- Required task
Please scale the stretch from the line containing "Click the Satellite Tracking table header" through the end of the material. Write out every line again unchanged, except multiply each coordinate in the answers by 1.4 and round it to a whole number, with halves rounded up; leave the pictures out of your version.

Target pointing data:
--

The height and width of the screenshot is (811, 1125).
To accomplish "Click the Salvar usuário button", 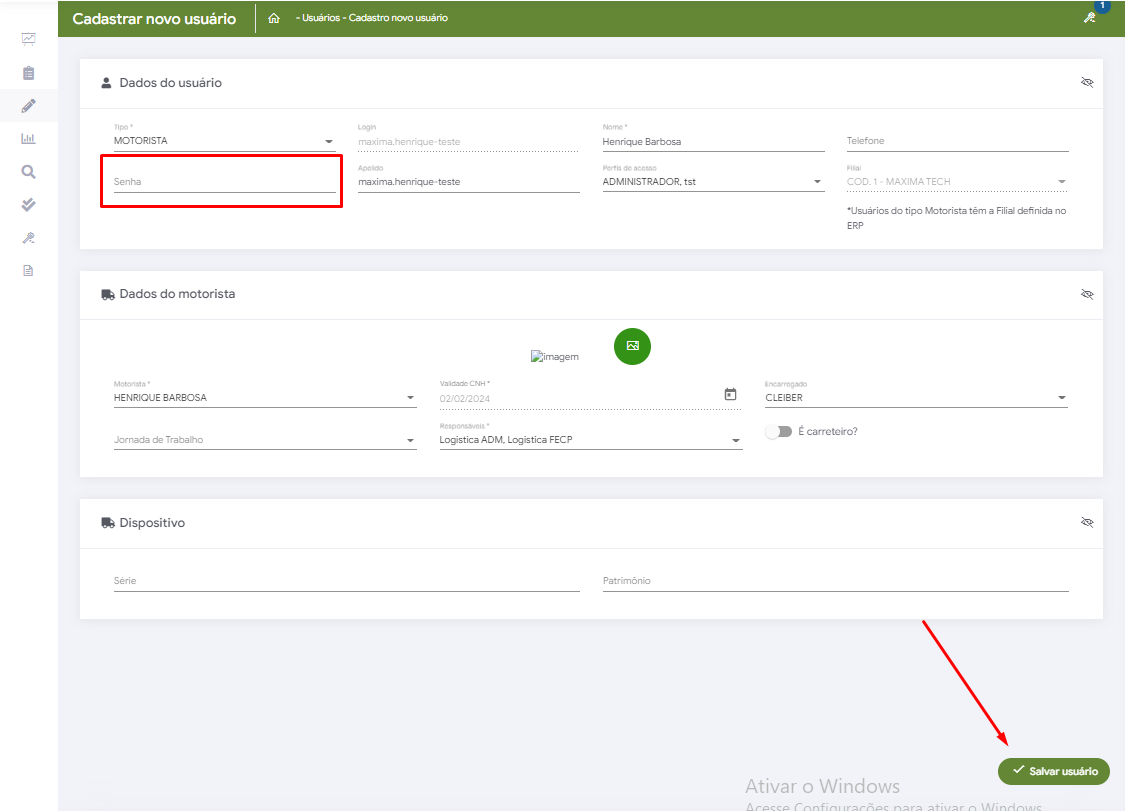I will (1054, 771).
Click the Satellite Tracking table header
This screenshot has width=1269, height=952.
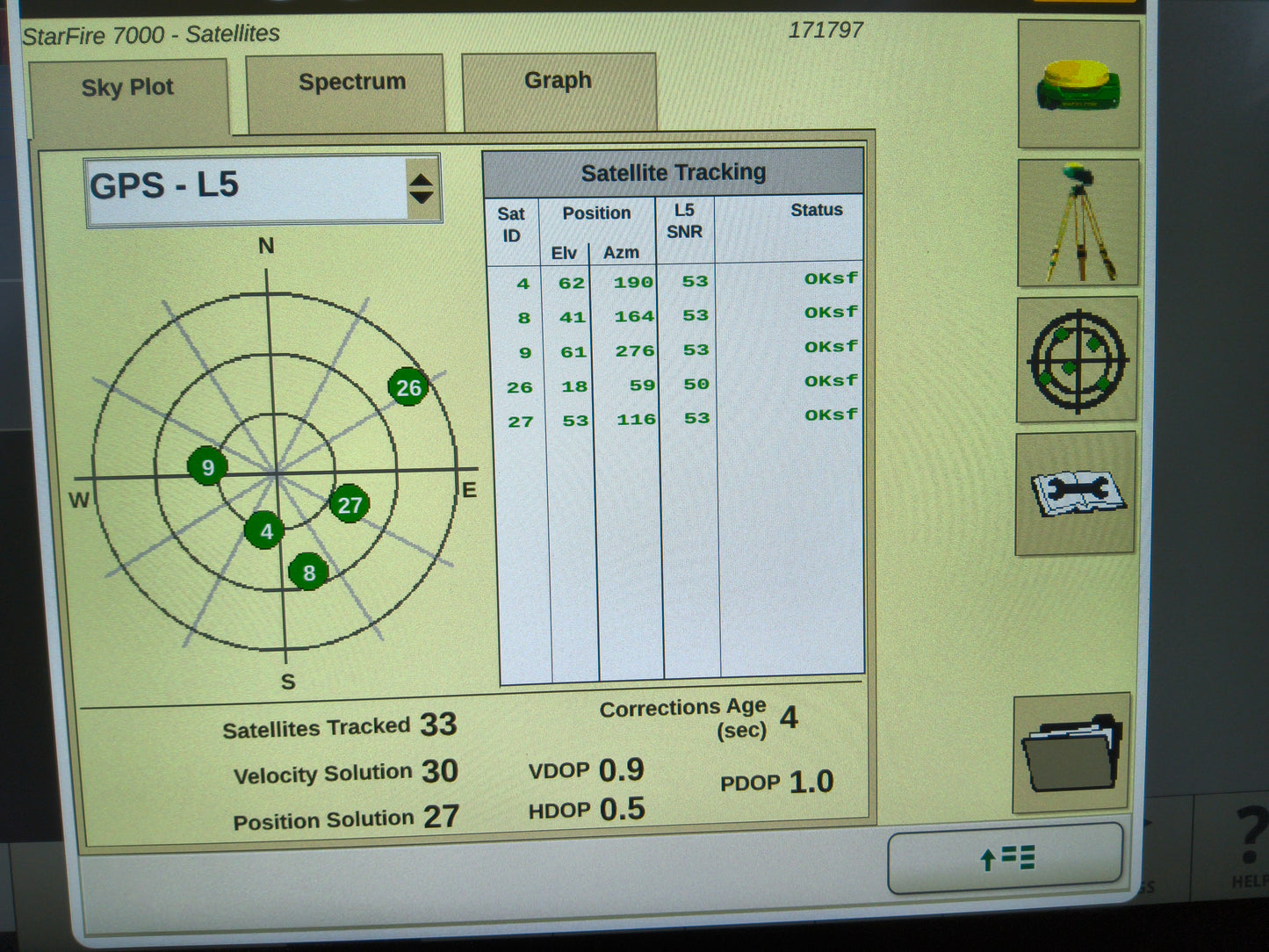pyautogui.click(x=674, y=172)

--

- Answer to the exercise
Click the Satellite Tracking table header
This screenshot has width=1269, height=952.
pyautogui.click(x=944, y=241)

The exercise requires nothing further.